TİP’lilik denince öncelikle anlaşılması gereken Birinci TİP’tir. 1975 TİP’i, öncülünün Leninizm, enternasyonalizm, program gibi başlıklarda bir dizi kimlik zaafından kurtulmuş, ama siyasal ve toplumsal önem ve ağırlık açısından yanına bile yaklaşamamıştır. Ahmet Hamdi birinci TİP’liydi. Onu o yapan ve kıyasıya eleştirdiği de o partidir.
Ahmet ağabey, Gorbaçovculukla anılan likidasyonla, “parti olmayan parti” safsatalarıyla mücadeleyi merkeze koydu. Arada seçimlerden uluslararası sermayenin işleyişine, emperyalizmden özelleştirmelere bir dizi başlıkta üretti. Kütüphanesinin üst raflarındaki klasörlerde henüz yazıya dönüşmemiş çalışmaları hep olurdu. Herhalde aradan geçen zaman içinde raf sayısı katlanmıştır.
Dinler’in bütün bunları yapmasının temel motivasyonu sosyalist devrim bilinci ve inancıdır. Birinci TİP’in, Emek dergisi gibi, Behice Boran gibi adı kayıtlara geçmese de ilk sosyalist devrimcilerinden biri olduğunu, onu tanıyan, emek verdiği, yetiştirdiği ve kavga ettiği herkes kabul edecektir.
Sosyalist devrimciler içinde bir işçi gazetesi çıkartan ilk kişi olduğunu ise kesinlik derecesinde dile getirebilirim. Zonguldak’ta 1967 Ekim ayından Nisan 1971’e kadar Ahmet Hamdi’nin sorumlu müdür sıfatıyla yönettiği Sömürücüye Yumruk’tan söz ediyorum. Parti organıdır, işçi gazetesidir ve sosyalist devrimcidir, maden ocaklarındadır, vardiya girişindedir, çıkışındadır…

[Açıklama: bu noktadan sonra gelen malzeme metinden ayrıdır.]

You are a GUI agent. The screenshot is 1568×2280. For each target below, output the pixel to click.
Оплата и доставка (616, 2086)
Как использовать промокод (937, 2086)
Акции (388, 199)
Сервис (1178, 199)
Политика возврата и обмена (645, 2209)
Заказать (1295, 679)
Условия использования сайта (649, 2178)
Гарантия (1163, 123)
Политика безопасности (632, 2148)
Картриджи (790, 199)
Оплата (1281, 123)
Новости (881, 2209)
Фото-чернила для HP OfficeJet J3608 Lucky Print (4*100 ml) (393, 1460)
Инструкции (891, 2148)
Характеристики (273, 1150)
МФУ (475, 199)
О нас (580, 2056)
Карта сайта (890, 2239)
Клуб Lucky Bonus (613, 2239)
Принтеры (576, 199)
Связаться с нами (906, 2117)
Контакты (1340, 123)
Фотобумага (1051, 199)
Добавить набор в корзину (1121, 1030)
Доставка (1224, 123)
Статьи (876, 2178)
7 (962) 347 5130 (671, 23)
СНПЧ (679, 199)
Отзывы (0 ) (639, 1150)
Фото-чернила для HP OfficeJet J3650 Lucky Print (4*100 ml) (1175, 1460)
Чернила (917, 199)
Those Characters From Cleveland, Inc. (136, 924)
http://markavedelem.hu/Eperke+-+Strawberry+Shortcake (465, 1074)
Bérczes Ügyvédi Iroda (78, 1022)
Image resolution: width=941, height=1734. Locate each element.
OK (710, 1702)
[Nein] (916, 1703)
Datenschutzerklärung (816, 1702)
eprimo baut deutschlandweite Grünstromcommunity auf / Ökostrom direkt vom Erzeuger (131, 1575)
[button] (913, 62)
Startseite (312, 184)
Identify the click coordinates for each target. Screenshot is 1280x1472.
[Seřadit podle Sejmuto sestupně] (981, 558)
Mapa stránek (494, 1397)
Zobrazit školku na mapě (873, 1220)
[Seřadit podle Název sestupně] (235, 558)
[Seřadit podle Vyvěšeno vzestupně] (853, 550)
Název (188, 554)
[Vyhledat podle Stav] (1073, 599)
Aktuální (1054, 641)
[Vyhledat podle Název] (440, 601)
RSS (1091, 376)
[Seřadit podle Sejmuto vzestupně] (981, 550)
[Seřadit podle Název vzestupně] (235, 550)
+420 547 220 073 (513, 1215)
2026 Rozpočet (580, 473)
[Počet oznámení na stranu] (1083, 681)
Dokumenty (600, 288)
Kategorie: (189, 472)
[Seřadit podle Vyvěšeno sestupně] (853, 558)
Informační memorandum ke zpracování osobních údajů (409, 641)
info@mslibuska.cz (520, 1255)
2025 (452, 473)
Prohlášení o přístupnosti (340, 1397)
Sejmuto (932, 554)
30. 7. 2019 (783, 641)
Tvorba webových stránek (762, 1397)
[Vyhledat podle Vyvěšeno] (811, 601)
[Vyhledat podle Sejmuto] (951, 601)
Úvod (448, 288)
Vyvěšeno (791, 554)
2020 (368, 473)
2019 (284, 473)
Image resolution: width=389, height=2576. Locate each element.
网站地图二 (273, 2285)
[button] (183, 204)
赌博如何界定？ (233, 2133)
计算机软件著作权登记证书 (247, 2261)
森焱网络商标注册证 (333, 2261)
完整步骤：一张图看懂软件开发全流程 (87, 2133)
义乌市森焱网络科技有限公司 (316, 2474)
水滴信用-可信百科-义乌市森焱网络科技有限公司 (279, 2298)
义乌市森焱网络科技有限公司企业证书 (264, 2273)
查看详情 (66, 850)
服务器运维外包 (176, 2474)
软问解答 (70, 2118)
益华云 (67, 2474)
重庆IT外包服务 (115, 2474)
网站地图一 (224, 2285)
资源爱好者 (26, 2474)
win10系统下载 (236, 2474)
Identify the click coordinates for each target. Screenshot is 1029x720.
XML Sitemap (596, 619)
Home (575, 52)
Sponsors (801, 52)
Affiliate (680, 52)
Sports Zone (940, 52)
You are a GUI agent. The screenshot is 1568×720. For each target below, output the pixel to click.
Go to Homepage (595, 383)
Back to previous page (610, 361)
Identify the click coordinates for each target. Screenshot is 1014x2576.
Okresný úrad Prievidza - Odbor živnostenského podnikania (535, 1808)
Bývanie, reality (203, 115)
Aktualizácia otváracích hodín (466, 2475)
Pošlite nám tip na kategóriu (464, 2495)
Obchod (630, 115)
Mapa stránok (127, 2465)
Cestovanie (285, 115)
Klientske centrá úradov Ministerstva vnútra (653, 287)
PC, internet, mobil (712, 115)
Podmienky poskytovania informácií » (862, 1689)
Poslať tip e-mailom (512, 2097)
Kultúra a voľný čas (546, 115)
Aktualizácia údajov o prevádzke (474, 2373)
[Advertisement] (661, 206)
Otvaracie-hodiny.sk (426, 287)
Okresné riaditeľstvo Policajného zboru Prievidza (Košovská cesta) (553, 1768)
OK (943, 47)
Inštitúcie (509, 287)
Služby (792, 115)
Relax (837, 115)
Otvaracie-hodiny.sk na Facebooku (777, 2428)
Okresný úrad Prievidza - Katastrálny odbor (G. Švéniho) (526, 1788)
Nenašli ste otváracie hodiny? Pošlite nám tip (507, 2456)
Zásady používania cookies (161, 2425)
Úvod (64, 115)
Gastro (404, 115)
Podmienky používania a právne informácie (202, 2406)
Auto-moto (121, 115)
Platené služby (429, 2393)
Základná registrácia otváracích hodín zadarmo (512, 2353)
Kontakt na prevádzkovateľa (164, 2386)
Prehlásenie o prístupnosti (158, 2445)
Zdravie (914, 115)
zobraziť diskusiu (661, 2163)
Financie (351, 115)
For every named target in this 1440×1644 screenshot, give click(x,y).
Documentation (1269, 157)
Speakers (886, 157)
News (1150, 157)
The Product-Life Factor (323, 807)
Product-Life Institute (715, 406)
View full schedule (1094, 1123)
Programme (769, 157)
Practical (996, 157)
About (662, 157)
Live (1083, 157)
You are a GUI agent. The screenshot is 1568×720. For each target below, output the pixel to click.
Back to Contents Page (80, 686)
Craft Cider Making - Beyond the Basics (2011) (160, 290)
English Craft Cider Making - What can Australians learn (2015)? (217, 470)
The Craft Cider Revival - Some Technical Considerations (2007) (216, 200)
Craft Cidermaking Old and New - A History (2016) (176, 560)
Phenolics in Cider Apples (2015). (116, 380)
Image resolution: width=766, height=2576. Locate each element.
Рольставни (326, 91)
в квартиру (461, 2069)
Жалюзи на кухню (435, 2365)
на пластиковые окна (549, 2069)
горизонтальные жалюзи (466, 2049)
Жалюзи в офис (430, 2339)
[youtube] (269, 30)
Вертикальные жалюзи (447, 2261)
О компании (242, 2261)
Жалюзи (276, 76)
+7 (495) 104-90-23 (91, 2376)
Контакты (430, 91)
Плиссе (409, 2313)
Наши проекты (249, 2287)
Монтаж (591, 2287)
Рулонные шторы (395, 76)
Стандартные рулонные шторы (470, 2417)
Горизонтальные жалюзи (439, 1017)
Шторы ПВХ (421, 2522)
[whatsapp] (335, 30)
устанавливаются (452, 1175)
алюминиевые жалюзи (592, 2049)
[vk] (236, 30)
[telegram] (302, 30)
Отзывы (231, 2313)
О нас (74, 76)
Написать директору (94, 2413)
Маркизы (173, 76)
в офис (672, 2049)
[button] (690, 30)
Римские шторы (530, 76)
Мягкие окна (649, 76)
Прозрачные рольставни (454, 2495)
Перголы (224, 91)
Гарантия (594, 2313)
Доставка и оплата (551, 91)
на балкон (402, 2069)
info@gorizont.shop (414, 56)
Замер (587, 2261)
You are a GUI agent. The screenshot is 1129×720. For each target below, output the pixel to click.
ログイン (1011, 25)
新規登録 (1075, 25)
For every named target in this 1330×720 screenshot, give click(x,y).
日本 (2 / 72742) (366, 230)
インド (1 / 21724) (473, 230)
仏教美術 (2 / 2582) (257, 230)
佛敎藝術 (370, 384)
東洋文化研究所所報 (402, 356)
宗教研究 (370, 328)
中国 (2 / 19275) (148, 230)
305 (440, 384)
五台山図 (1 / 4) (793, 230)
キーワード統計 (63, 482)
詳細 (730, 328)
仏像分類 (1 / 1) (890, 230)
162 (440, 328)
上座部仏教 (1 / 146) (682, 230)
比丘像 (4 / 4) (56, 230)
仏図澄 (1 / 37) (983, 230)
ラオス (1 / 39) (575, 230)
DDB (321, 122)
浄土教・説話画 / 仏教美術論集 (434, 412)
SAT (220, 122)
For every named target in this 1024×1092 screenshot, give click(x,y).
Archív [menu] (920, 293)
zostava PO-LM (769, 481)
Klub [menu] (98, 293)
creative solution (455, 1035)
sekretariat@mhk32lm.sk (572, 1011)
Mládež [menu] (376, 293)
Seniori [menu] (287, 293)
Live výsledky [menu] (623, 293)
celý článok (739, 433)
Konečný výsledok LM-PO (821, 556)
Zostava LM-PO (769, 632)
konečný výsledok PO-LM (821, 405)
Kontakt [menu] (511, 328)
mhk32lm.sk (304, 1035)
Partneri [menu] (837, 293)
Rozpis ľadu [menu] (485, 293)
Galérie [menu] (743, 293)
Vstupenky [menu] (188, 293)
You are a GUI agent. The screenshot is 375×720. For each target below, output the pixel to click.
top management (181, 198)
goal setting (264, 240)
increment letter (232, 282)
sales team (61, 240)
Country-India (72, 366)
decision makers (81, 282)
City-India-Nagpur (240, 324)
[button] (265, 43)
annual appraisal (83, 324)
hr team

Ben, Ahmet ağabeyi sosyalist devrim tezini işçi sınıfıyla bütünleştirme iddiasıyla hatırlayacağım.
Aydemir Güler / SOL
[1] Ağabey ve ablalarımız için canları sağ olsun demeye devam ediyorum. Ancak beğenmezliği anti-komünizmin kılıfı olarak kullananların da az olmadığını not etmeliyim. Ne yaparsanız yapın beğenmeyenlerin önemli bir bölümü, yaşlarından bağımsız olarak aslında komünizme nefret besliyorlar. Nasıl beğensinler?
[2] Sosyalizm Yolunda Yeni Açılımlar (Bilim yayınları, 1997) ve Nihayet Post-Marksistler Türkiye’de (Bilim y., 1998)
[3] Ali Doğan aramızdan genç yaşta ayrıldı. Akın Dalman imzasıyla Dinler’in sosyal demokrasi yazısını yine Gelenek’te eleştirmişti: “Bir yazının düşündürdükleri”, Gelenek sayı 17, Mayıs 1988 (https://www.gelenek.org/bir-yazinin-dusundurdukleri)
[4] Aydın Giritli, “Legal parti programlarına bir bakış”, Gelenek sayı 18, Haziran 1988. (https://www.gelenek.org/legal-parti-programlarina-bir-bakis) Dinler’in TİP tarihi üzerine ilk makalesi, daha sonra, Mart 1989’da yayınlanacaktı. (https://www.gelenek.org/tip-tarihinden-kesitler-i)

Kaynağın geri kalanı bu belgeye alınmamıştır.